--- Information shown ---

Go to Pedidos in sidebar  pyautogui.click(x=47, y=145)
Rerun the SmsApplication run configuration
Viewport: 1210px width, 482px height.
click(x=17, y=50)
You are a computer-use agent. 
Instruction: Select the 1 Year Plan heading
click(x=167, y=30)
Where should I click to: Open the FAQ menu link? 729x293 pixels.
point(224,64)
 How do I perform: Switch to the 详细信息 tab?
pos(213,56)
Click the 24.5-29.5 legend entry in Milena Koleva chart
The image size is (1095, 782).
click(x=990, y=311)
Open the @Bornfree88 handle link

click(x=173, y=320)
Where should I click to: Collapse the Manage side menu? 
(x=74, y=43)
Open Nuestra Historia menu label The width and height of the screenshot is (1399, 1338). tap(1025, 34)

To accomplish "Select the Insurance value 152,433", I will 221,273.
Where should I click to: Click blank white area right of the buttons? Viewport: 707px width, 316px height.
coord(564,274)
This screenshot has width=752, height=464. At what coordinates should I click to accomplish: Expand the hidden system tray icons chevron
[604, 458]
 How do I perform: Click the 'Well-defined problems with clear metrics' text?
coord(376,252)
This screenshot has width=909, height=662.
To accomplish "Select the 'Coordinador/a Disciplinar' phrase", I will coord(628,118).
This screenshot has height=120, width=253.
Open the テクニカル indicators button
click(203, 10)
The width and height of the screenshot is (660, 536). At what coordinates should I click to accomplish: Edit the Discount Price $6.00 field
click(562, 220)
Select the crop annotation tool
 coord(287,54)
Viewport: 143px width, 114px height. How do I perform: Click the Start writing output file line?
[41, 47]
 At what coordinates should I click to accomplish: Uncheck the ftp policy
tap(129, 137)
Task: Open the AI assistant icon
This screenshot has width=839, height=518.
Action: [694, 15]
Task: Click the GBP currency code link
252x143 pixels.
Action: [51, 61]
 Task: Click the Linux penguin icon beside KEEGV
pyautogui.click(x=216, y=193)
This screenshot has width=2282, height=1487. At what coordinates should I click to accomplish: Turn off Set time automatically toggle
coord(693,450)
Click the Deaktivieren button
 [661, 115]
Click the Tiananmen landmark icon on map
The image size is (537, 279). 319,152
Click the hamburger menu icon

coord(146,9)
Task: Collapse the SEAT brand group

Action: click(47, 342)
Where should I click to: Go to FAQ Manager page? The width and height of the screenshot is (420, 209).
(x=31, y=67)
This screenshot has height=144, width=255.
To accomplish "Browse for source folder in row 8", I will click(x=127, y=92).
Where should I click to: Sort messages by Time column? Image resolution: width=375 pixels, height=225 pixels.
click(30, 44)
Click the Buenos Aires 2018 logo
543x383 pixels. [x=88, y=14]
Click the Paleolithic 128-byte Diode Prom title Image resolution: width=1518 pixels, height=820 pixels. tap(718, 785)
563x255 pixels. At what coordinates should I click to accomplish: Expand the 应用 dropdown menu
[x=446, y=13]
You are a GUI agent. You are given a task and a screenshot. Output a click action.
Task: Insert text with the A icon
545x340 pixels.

---

# Try it
Would you transcribe the entire listing above without any deviation?

# Written answer
Go to Pedidos in sidebar  pyautogui.click(x=47, y=145)
Rerun the SmsApplication run configuration
Viewport: 1210px width, 482px height.
click(x=17, y=50)
You are a computer-use agent. 
Instruction: Select the 1 Year Plan heading
click(x=167, y=30)
Where should I click to: Open the FAQ menu link? 729x293 pixels.
point(224,64)
 How do I perform: Switch to the 详细信息 tab?
pos(213,56)
Click the 24.5-29.5 legend entry in Milena Koleva chart
The image size is (1095, 782).
click(x=990, y=311)
Open the @Bornfree88 handle link

click(x=173, y=320)
Where should I click to: Collapse the Manage side menu? 
(x=74, y=43)
Open Nuestra Historia menu label The width and height of the screenshot is (1399, 1338). tap(1025, 34)

To accomplish "Select the Insurance value 152,433", I will 221,273.
Where should I click to: Click blank white area right of the buttons? Viewport: 707px width, 316px height.
coord(564,274)
This screenshot has width=752, height=464. At what coordinates should I click to accomplish: Expand the hidden system tray icons chevron
[604, 458]
 How do I perform: Click the 'Well-defined problems with clear metrics' text?
coord(376,252)
This screenshot has width=909, height=662.
To accomplish "Select the 'Coordinador/a Disciplinar' phrase", I will coord(628,118).
This screenshot has height=120, width=253.
Open the テクニカル indicators button
click(203, 10)
The width and height of the screenshot is (660, 536). At what coordinates should I click to accomplish: Edit the Discount Price $6.00 field
click(562, 220)
Select the crop annotation tool
 coord(287,54)
Viewport: 143px width, 114px height. How do I perform: Click the Start writing output file line?
[41, 47]
 At what coordinates should I click to accomplish: Uncheck the ftp policy
tap(129, 137)
Task: Open the AI assistant icon
This screenshot has width=839, height=518.
Action: [694, 15]
Task: Click the GBP currency code link
252x143 pixels.
Action: [51, 61]
 Task: Click the Linux penguin icon beside KEEGV
pyautogui.click(x=216, y=193)
This screenshot has width=2282, height=1487. At what coordinates should I click to accomplish: Turn off Set time automatically toggle
coord(693,450)
Click the Deaktivieren button
 [661, 115]
Click the Tiananmen landmark icon on map
The image size is (537, 279). 319,152
Click the hamburger menu icon

coord(146,9)
Task: Collapse the SEAT brand group

Action: click(47, 342)
Where should I click to: Go to FAQ Manager page? The width and height of the screenshot is (420, 209).
(x=31, y=67)
This screenshot has height=144, width=255.
To accomplish "Browse for source folder in row 8", I will click(x=127, y=92).
Where should I click to: Sort messages by Time column? Image resolution: width=375 pixels, height=225 pixels.
click(30, 44)
Click the Buenos Aires 2018 logo
543x383 pixels. [x=88, y=14]
Click the Paleolithic 128-byte Diode Prom title Image resolution: width=1518 pixels, height=820 pixels. tap(718, 785)
563x255 pixels. At what coordinates should I click to accomplish: Expand the 应用 dropdown menu
[x=446, y=13]
You are a GUI agent. You are given a task and a screenshot. Output a click action.
Task: Insert text with the A icon
545x340 pixels.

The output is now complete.